Отражения, прорывающиеся сквозь отражения. Лица, возникающие из неверного луча кинопроектора или обретающие форму в темной стоячей воде. (Но вода не была единой, цельной субстанцией. Нет, существовали бесчисленные слои, переплетение течений и протоков, разные воды и непостижимое множество духов.)

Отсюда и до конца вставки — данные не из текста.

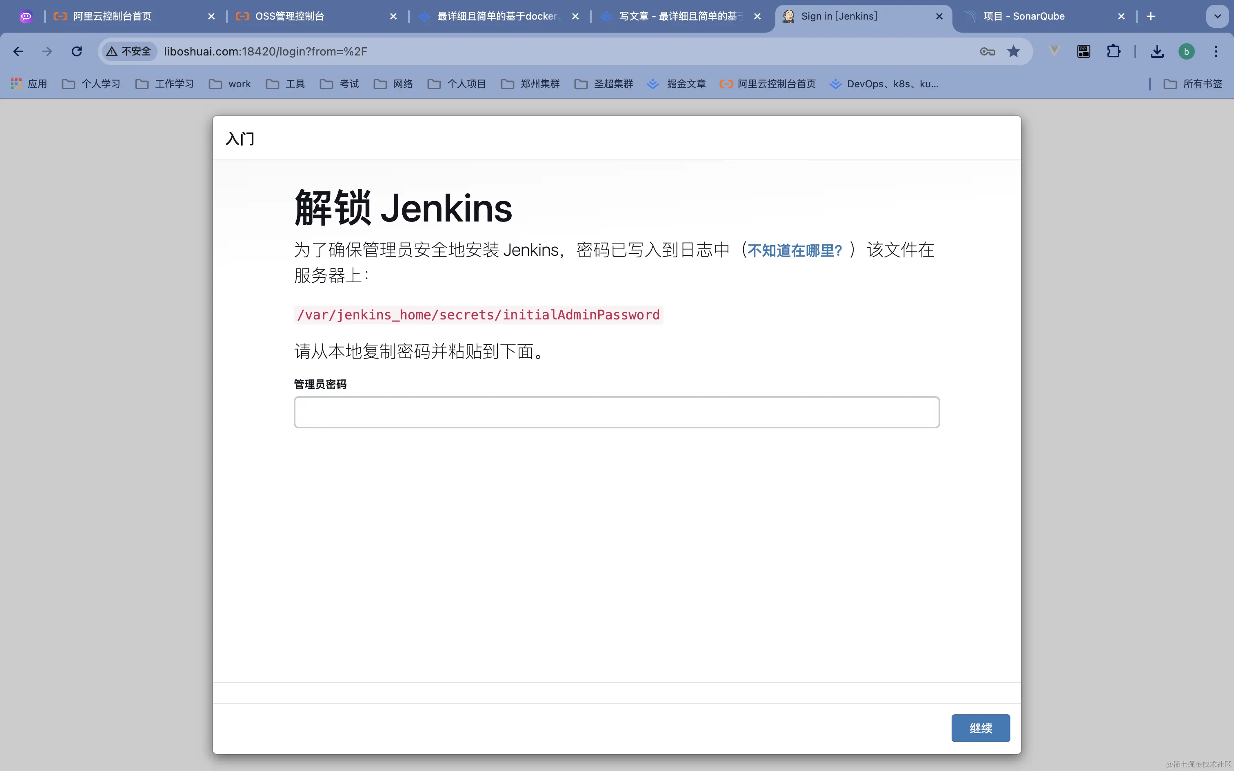This screenshot has height=771, width=1234.
Task: Open the 工具 bookmark folder
Action: [x=286, y=84]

Как вообще возможно, изумлялся Рафаэль, почувствовав мгновенный приступ страха, что мы все-таки узнаём друг друга — на следующий день, даже в следующий час? Ведь все движется, изменяется, течет, истончается… Он как-то увидел в газете снимок высокого упитанного мужчины с нахмуренным лицом, и только прочитав подпись, осознал, что на снимке — его собственный отец. Однажды, незадолго до рассвета, когда он выскользнул из своей комнаты, стараясь никого не разбудить, и побежал босиком по траве, доверху наполненный наивной надеждой (о, лишь бы оказаться там! Без помех, как можно быстрее — и убедиться, что пруд не исчез за ночь, как в его тревожных снах), он случайно заметил недалеко на болотистом участке, прилегающем к пруду, спешащую к замку двоюродную тетку Веронику. Словно сомнамбула, она шла, вытянув руки вперед и подняв голову кверху. Пряди седых волос выбились и падали ей на плечи, так что в предрассветных сумерках она была похожа на юную девушку. До восхода солнца оставалось буквально две-три минуты, пронзительно кричали краснокрылые дрозды; со стороны пруда ухала сова. Как это странно, ужасно странно, что в этот час тетя бежит к замку со стороны топкого болотистого луга пониже кладбища, бежит, точно скользя, так грациозно, не издавая ни звука и не замечая своего племянника, который застыл, подняв одну руку в застенчивом, несмелом приветствии, в каких-нибудь тридцати футах… Рафаэль заметил и то, что пышные, с хохолками, камыши едва колебались при ее движении.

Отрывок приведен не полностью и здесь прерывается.